#### Document section ####

    http://www.youtube.com/watch?v=Oya0PlwA-NM

    Make sure you get to the GMAC loan.

    The trillion dollar smoking gun is to tie this pandemic to the government ala Shock Doctrine.

    What has happened is a complete dislocation from reality. Fraud of epic proportions.

    I have yet to see any opinions from the BIS, but I am certain there will be consequences. This could destroy the global economy and financial markets.

    We are only in the first inning of a double header.

    http://www.discountrealty.com

  • 3 Sven // Dec 1, 2007 at 2:11 pm

    If I leave valuables prominently displayed in my home and visible from the outside, and if I leave my doors unlocked and my house is burglarized, I am stupid, but I am still the victim of the burglary. There’ll alway be a lawyer to defend the burglar, saying, “He couldn’t help it! The homeowner made it too tempting and too easy. The defendant couldn’t stop himself.”
####
Directions:
1 > In the comment thread about lending fraud, whose opinions does the first commenter say they have yet to see?
2 > Carry on the comment thread about lending fraud, starting after its final sentence.
#### Records ####
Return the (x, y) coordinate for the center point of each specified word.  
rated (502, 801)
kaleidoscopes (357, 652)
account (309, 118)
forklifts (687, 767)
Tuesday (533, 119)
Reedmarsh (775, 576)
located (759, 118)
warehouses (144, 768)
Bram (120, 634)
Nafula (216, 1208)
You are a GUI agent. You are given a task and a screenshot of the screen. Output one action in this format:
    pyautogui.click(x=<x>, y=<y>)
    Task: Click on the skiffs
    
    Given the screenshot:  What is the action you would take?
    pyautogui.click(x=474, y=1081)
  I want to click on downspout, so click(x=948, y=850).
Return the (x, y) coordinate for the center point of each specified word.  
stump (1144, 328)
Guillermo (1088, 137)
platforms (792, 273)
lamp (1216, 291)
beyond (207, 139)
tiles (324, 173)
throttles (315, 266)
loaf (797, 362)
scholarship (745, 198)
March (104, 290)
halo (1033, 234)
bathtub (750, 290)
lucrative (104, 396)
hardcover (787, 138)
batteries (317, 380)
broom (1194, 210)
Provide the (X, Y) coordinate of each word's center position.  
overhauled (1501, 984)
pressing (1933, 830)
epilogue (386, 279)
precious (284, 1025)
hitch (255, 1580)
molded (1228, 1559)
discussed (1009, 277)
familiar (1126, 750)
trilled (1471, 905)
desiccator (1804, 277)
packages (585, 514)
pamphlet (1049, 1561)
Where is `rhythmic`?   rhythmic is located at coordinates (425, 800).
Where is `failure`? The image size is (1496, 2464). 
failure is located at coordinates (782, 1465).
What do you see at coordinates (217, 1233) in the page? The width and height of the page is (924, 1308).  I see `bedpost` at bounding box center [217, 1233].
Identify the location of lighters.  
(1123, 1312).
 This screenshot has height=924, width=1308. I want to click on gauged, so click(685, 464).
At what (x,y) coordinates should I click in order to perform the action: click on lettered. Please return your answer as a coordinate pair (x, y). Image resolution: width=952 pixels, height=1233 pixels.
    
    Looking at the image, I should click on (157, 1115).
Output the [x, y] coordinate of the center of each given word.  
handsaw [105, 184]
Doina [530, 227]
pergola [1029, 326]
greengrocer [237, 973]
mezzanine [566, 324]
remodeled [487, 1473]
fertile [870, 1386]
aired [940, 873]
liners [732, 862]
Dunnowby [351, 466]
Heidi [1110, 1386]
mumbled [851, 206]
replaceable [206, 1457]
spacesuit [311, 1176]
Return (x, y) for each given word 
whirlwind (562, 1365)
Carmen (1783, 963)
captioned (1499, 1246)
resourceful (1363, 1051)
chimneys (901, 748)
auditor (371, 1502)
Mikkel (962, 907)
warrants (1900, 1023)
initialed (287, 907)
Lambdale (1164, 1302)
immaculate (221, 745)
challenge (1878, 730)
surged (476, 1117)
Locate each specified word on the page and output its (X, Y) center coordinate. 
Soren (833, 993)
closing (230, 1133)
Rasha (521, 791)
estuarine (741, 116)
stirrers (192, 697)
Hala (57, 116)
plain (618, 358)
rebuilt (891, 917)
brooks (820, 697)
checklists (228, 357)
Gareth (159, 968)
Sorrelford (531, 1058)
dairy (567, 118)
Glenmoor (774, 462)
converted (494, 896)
####
Exercise answers:
1 > The BIS's

2 >
    Mr. Blomquist, I looked at your websites. I agree that we are in the first inning of a double-header. I too think Option ARMs were created to deceive and should be illegal. I too think that virtually the entire financial world foresook sound underwriting guidelines in pursuit of short-term gains. And I too think the government should not be bailing out anyone. The point of my original post was to point out that in my particular neck of the woods (I don’t know about CA, NV or FL), the houses CURRENTLY in foreclosure appear to me, after a detailed investigation of public records, to have involved fraud for profit. That’s why they went into foreclosure virtually immediately after the origination of the loans. The coming waves of foreclosures in 2008 (subprime ARMs) and 2008-2011 (Option ARMs) by and large did not involved fraud for profit (by the borrowers at least). I would agree that the marketing of Option ARMs, in many cases, was deceptive. I wish you all the luck in the world in suing on behalf of legitimate owner-occupants who were misled. Since they seem to be a minority of borrowers who were recently foreclosed, my guess is that you may have to wait to sue on behalf of the option ARM borrowers before you really hit the jackpot.

  • 4 Top producer // Dec 1, 2007 at 2:15 pm

    The banks continue to allow the fraud to happen by not forcing a 4506 upfront to stop the problem. Now that the subprime is gone, Prime loans will be the target,because we are dealing with the same borrowers. If the government doesn’t step in with new law enforcing banks to stop Fraud the mortgage industry can take down the U.S. economy.

  • 5 admin // Dec 1, 2007 at 2:27 pm

    Top Producer, yes, right on there. The good ole 4506 and yes, it looks like our government is aware that we are heading into HUGE turmoild if they do not step in.

    Sven, that’s why we are here, for the legitimate homoenwer, not the fraudster or speculator.
    You made some great points and I appreciate your comments.

    Michael, right on as always.

    However, it looks like our government is trying to put a stop to the double header with the mass loan modification campaign.

  • 6 Dougw // Dec 23, 2007 at 1:09 am

    I think Sven and Michael are both right.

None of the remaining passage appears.